— Given problem 1 —
In the survey text on corporate politics, what percentage of respondents said managers actively covered up the situation?
— Given problem 2 —
Continue the survey text on corporate politics from its last sentence.

— Extracted text —
□ □ □ □ □ □ □

70% of respondents said that they had left a job directly as a result of corporate politics, with around three quarters of those saying that their leaving salary was anything between £20,000 and £50,000 and more than 10% of them saying that they left a job paying over £70,000 per year.

(Click here to view the pie chart in a new window)

The average salary, taken across all respondents affected in this way was £40,000, and the average number of days that the respondents missed work during one year due to bullying and manipulation was exactly in line with the figure of 4.5 days per year published recently by the Office of National Statistics, perhaps hinting that coughs, colds and bad backs aren’t the real reason that many people stay at home for the day.

However, it’s no wonder that the problem is under-reported: 85% of respondents said that managers actively covered up the situation. In our 2012 survey, we’ll be digging deeper into this, asking why individuals don’t speak up when they suffer from the effects of workplace politics.

Underperformance is another key area where business costs can spiral out of control, with more than half saying that either their manager or multiple managers openly knew about underperformance and failed to tackle it. The impact on team effectiveness was estimated by respondents as a percentage of their team’s maximum potential performance, and is shown in the next chart:

(Click here to view the bar chart in a new window)

Whilst the data used in this chart is necessarily subjective, it gives an indication that the individual respondents knew that their team’s performance was suffering from corporate politics, and therefore we can determine that business performance and shareholder value are impacted as a result.

□ □ □ □ □ □ □

— Dataset excerpt —

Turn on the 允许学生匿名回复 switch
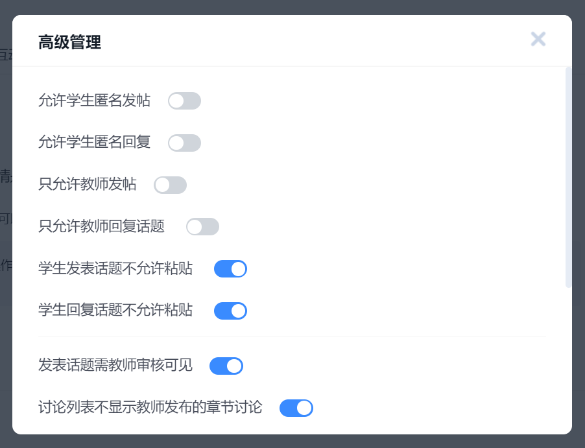The height and width of the screenshot is (448, 585). click(184, 143)
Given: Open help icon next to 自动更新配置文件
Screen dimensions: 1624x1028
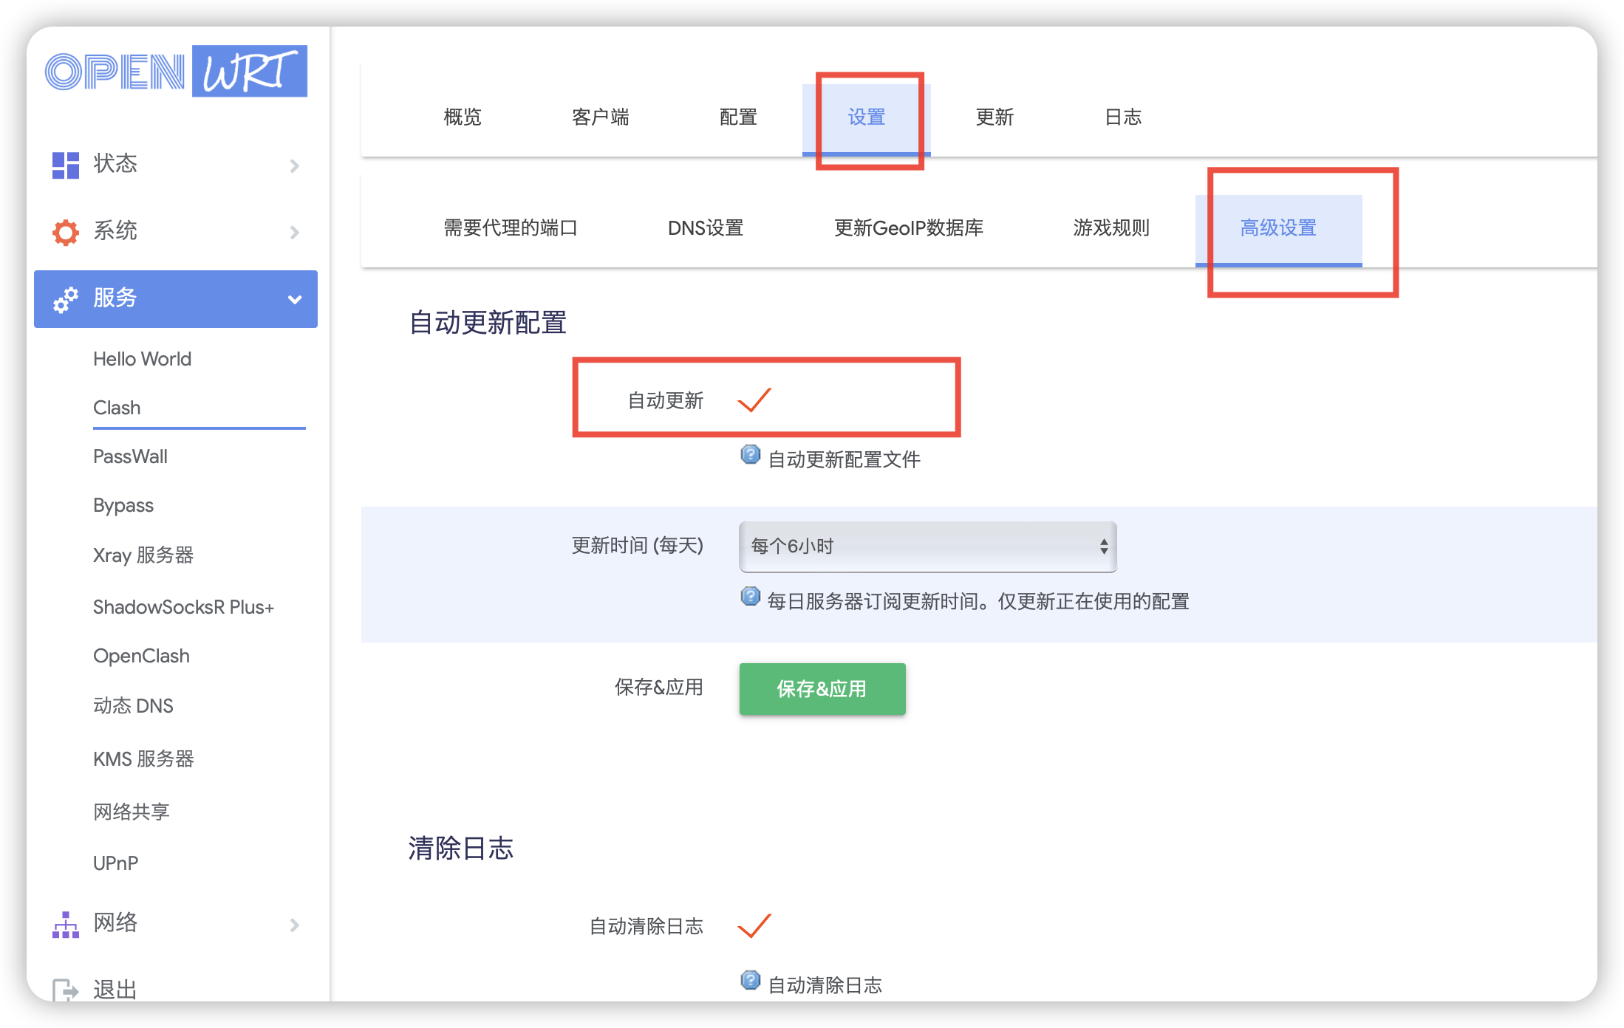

□ □ □ □ □ □ □

— Reply 1 —
85%

— Reply 2 —
One aspect of corporate politics that many people are familiar with is the activity of ‘empire building’, where a person builds a political empire by promoting allies and sidelining ‘enemies’. This practice was seen first hand by 82% of our respondents, and the promotions resulted in individuals being paid on average £50,000 and with responsibility for 14 staff. Of the respondents who had observed this taking place, roughly half said that more suitable candidates were turned down, with the other half noting that the position was never advertised. Of the respondents who said that a better candidate was turned down, half said that that candidate then either moved out of the business unit or left the business altogether.

The cost of the problem exists on many levels. A potentially good employee was lost, a replacement had to be hired with the associated recruitment costs and a potentially ineffective manager now has a significant influence over many other staff. Manipulation at work is never isolated; its effects grow and multiply over time, affecting more staff and increasing the cost to the business with every day that it isn’t tackled.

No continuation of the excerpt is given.